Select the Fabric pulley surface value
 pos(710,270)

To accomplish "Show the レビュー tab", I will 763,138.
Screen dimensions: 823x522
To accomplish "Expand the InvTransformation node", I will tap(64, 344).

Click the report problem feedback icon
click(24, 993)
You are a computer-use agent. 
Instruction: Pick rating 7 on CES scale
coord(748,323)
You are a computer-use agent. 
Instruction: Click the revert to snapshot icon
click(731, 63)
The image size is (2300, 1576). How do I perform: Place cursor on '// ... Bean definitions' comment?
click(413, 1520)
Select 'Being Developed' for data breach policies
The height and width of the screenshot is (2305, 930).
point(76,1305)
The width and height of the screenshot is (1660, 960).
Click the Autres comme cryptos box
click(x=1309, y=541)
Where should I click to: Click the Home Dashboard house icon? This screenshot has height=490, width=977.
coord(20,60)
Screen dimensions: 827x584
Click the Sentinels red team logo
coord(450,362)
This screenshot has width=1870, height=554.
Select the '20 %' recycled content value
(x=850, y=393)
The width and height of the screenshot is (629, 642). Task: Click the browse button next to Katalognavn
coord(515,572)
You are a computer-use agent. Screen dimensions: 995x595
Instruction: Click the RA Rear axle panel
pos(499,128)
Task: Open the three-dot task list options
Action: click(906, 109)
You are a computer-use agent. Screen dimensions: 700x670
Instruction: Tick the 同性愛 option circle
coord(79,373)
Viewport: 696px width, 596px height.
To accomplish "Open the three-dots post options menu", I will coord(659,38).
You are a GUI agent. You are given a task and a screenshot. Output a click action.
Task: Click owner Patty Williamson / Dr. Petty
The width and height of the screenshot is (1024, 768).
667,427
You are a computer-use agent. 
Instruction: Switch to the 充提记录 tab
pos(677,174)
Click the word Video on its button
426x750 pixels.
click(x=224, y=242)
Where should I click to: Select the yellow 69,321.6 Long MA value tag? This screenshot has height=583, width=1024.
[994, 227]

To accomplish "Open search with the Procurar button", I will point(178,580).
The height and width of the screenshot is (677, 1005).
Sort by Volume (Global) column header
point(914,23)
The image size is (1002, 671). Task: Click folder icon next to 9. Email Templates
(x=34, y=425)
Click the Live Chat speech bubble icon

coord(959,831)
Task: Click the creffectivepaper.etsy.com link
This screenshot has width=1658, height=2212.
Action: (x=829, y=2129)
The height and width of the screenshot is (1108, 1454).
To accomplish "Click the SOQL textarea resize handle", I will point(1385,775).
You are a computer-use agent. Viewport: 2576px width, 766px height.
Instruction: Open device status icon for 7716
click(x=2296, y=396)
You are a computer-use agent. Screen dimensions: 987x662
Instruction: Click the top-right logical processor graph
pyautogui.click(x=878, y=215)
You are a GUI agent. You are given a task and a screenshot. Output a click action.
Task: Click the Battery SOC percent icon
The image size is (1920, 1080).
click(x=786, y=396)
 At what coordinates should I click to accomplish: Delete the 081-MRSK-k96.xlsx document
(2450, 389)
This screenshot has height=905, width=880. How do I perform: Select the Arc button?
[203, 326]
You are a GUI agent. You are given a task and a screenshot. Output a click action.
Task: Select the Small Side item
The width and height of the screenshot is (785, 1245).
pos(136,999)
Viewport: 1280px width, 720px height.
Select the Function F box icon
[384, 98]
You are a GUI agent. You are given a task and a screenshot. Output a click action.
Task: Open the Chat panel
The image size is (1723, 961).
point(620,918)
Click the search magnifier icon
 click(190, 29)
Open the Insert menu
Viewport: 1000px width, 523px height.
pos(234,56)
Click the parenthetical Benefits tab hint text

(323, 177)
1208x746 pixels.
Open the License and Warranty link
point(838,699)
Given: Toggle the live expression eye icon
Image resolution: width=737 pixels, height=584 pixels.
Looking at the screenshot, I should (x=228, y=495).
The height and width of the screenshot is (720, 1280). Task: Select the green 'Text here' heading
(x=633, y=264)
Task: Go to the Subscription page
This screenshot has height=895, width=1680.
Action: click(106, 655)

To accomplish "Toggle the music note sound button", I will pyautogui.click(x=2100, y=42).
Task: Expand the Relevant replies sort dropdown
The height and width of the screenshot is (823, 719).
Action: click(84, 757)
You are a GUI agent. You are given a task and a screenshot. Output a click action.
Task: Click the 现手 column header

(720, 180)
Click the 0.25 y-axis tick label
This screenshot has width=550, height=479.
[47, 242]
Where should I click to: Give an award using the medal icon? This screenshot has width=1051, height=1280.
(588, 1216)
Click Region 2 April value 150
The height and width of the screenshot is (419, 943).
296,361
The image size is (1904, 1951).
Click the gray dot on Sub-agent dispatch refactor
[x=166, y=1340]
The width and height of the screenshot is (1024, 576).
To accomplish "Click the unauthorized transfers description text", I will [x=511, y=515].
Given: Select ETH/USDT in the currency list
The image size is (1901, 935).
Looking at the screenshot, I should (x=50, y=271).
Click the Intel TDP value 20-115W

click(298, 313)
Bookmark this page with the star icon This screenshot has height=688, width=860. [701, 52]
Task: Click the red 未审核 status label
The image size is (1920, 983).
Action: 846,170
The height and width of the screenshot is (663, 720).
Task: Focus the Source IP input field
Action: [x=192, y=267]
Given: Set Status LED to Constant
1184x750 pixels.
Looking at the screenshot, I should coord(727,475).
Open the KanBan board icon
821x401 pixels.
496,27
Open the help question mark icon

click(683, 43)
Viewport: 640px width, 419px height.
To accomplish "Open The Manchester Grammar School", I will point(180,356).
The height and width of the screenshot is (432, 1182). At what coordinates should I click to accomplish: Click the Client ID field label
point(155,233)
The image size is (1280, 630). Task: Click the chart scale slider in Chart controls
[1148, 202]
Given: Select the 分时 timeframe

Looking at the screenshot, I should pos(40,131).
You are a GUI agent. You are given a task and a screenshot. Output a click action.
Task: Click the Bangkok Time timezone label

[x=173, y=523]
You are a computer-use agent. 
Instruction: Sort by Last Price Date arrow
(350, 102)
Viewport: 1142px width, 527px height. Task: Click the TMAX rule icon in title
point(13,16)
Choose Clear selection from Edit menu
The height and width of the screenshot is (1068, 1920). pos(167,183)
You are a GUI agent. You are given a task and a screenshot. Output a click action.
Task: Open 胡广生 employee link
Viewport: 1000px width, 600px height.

--

- Exercise -
Find and copy each line above holding "dimensions".

- Exercise output -
Screen dimensions: 823x522
Screen dimensions: 827x584
You are a computer-use agent. Screen dimensions: 995x595
You are a computer-use agent. Screen dimensions: 700x670
You are a computer-use agent. Screen dimensions: 987x662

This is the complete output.